The first step must be to draw a clearer line of demarcation between us and Labour. We must as an organisation say that Labour is unequivocally against the working class. We are out to replace them as the leading political force in the workers’ movement.
So this is why the SSA must not fudge the question of standing against Labour in elections. The SG motion states that we should not stand against “candidates in other parties with a clear socialist record”. It’s a safe assumption that the comrades are talking about left Labour MPs.
But left reformists of this type do not have “clear socialist records”. Whatever their rhetoric, they are members of a party that has attacked and will attack the working class, a party that supports the British state and has run capitalism just as ferociously as the Tories - the Labour Party.
In fact, it is their posture on the left that makes them dangerous. The likes of Skinner can play a role of tying the working class to ‘their’ party. The great significance of the SSA in Scotland and the Socialist Labour Party initiative in the rest of the country is that comrades who consider themselves leftists, socialists and revolutionaries have made a break with Labour. And this break has been made despite the siren calls of those who have used their “clear socialist records” to denounce us, to try to make sure we all stay loyal to Labour.
These people might be worthy of limited support if they were prepared to stand on some sort of platform of working class defence, if they were prepared to fight for what the working class needs rather than what Tony Blair or any other capitalist politician is prepared to offer. If they won’t even do this, then what type of ‘socialism’ do they believe in?
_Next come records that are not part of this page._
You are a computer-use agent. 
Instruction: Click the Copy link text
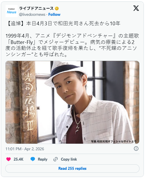click(x=69, y=159)
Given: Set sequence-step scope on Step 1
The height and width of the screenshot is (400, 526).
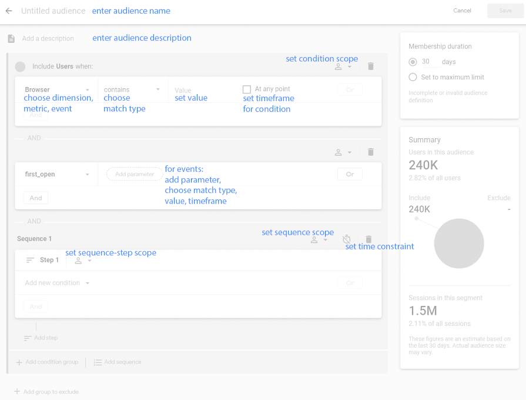Looking at the screenshot, I should click(x=81, y=260).
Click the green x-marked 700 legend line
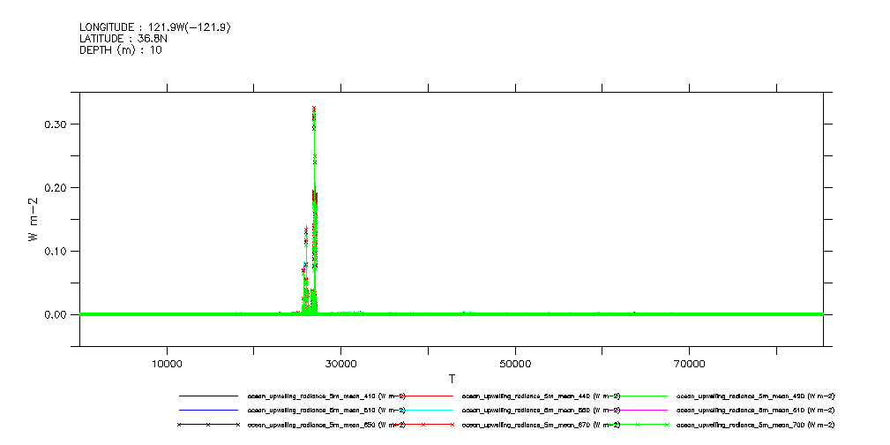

Another area of opposition to the motion before us on Saturday underlines the need for the unity of the working class in its fight against the unified British state. This is our common enemy, this is what we must organise to overthrow. We believe that the new organisation in Scotland should be an autonomous component of an all-Britain working class party, with a common leadership, structure and programme.
Why totally subordinate our perspectives to a Scottish parliament? It would not be a panacea for the working class in Scotland. If such a body did exist, it would be essential to use it as a platform for propaganda around a revolutionary programme. Ultimately however, the task of socialists would be to overthrow it - working class rule won’t come through a parliament in Westminster or in Edinburgh.
I know that some comrades will criticise the Communist Party for being utopian, for fighting for something that it is impossible to achieve. But then I agree with Tommy Sheridan - we need a centralised revolutionary Party to fight the state. Where I think Tommy - and the rest of the ML comrades - have it wrong is when are we going to fight for this?
Tommy says in a “revolutionary situation” (see Weekly Worker 126). I think by then it would be too late. History shows us that in fact things become chaos in the tumult of a revolutionary situation. Unless a centralised democratic party has been forged beforehand, there is no chance in the ‘rapids of revolution’, as MacLean put it.
The example I think we have to bear in mind comes again from Germany and its revolution of 1918-19. The revolutionary socialists had not fought for a centralised revolutionary party in the previous period: the German party was only formed when the revolution was actually in retreat. By then, it was too late. The revolution was murdered; leaders of the working class like Luxemburg and Liebknecht were cut down.
In the Communist Party we think that there is no distinct ‘stage’ we have to pass through before we should fight for such a party.
It’s never too early to prepare for a war. This is what our working class needs: therefore it is what we as working class politicians have to fight for.